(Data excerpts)

· · · · ·

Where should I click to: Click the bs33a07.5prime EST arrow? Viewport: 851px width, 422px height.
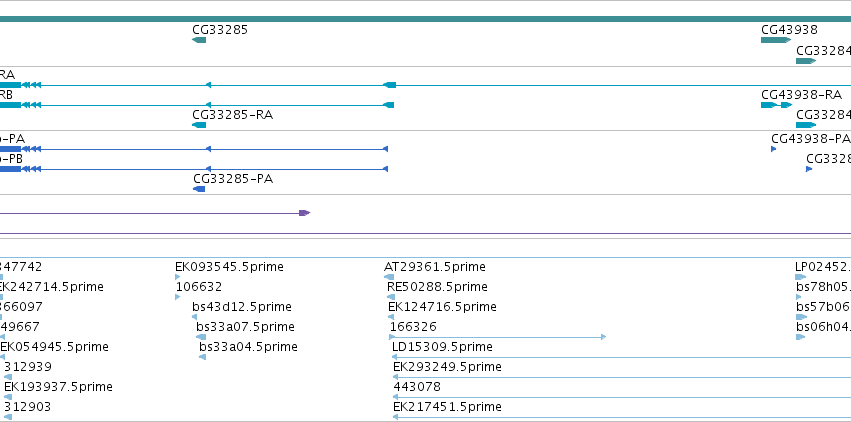tap(201, 337)
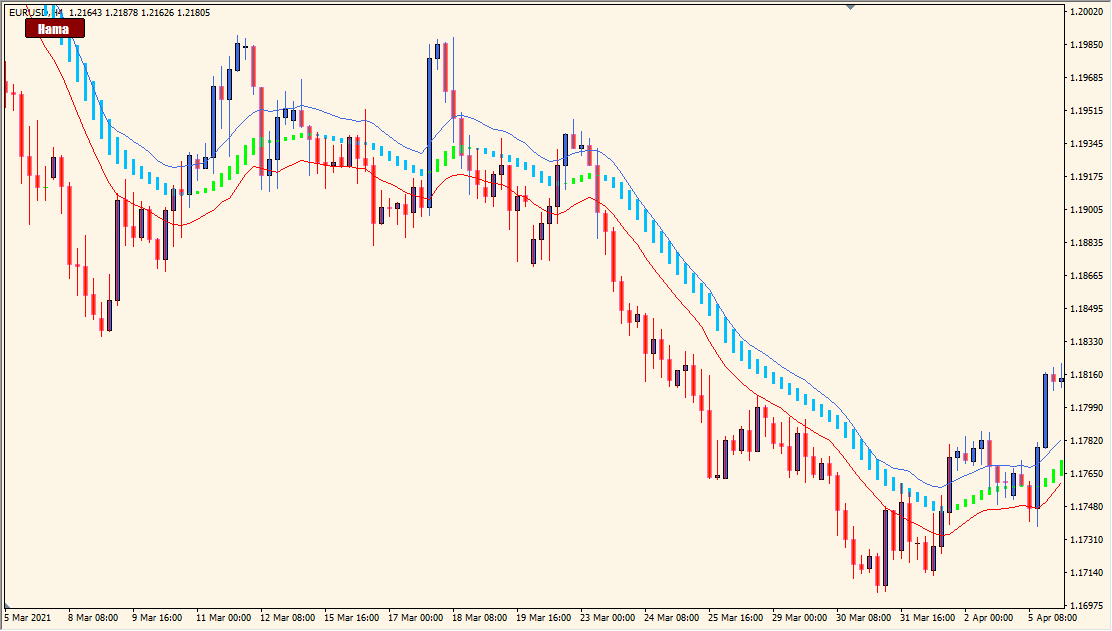Click the 1.17140 price scale label
This screenshot has height=631, width=1112.
[1086, 572]
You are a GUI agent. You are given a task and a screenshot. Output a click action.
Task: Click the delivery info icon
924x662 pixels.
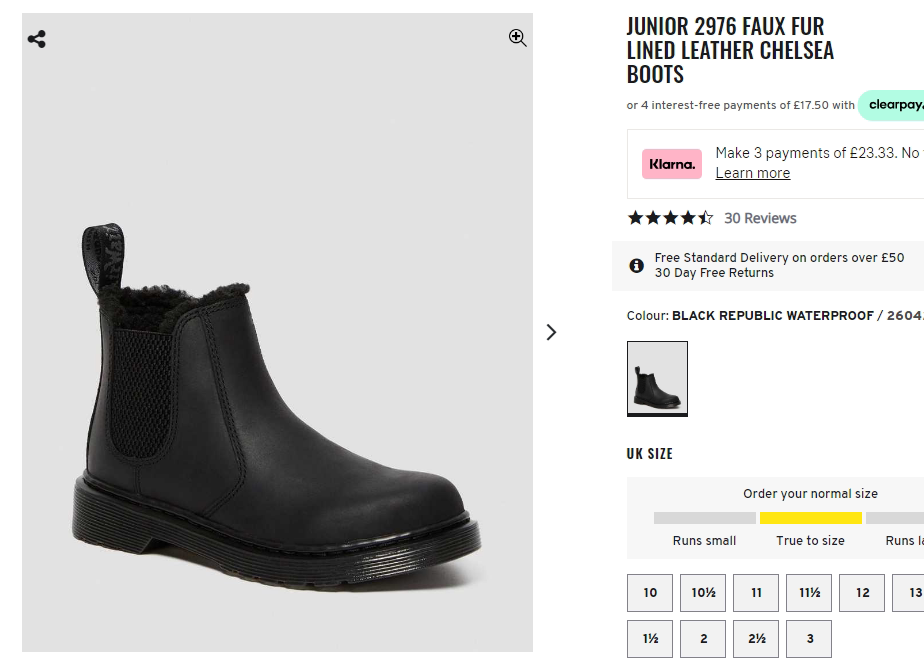coord(636,265)
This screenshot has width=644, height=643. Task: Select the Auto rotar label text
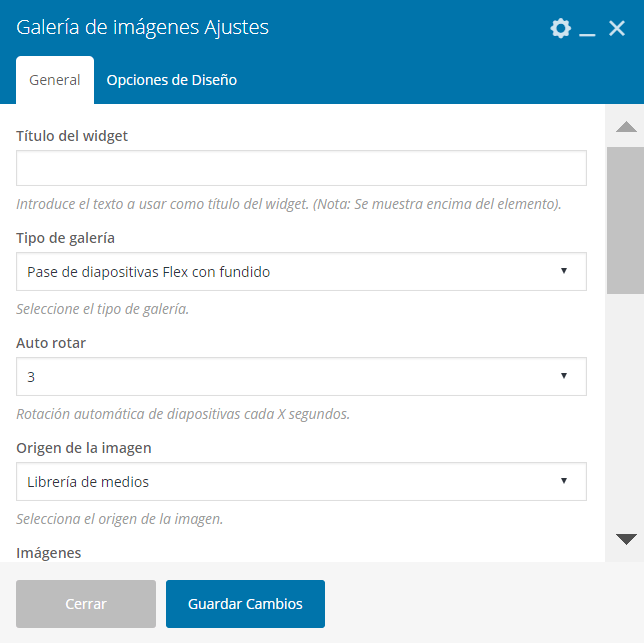click(x=51, y=343)
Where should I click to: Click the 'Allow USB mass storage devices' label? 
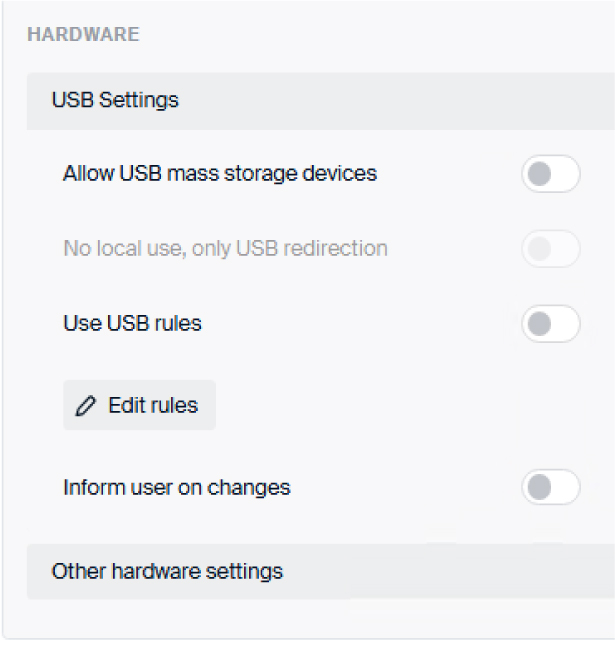pyautogui.click(x=220, y=174)
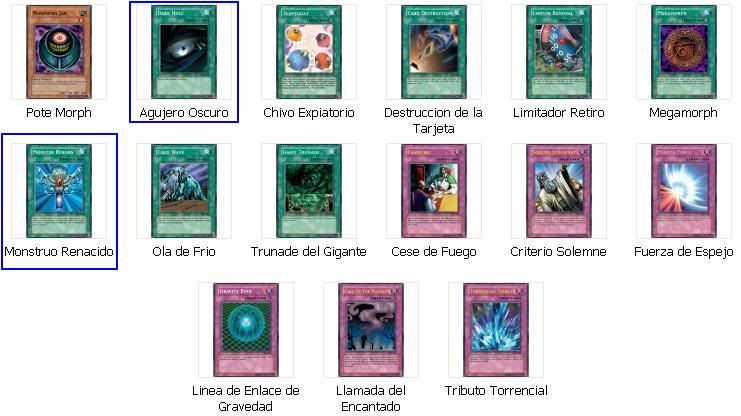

· · · · ·

Would you copy out every line of the data above exactly, minus the pictures?

Where should I click to: Click the bs33a07.5prime EST arrow? Viewport: 851px width, 422px height.
tap(201, 337)
Click the 1.17140 price scale label
This screenshot has height=631, width=1112.
[1086, 572]
You are a GUI agent. You are given a task and a screenshot. Output a click action.
Task: Click the delivery info icon
924x662 pixels.
coord(636,265)
This screenshot has width=644, height=643. Task: Select the Auto rotar label text
click(x=51, y=343)
Where should I click to: Click the 'Allow USB mass storage devices' label? 
pyautogui.click(x=220, y=174)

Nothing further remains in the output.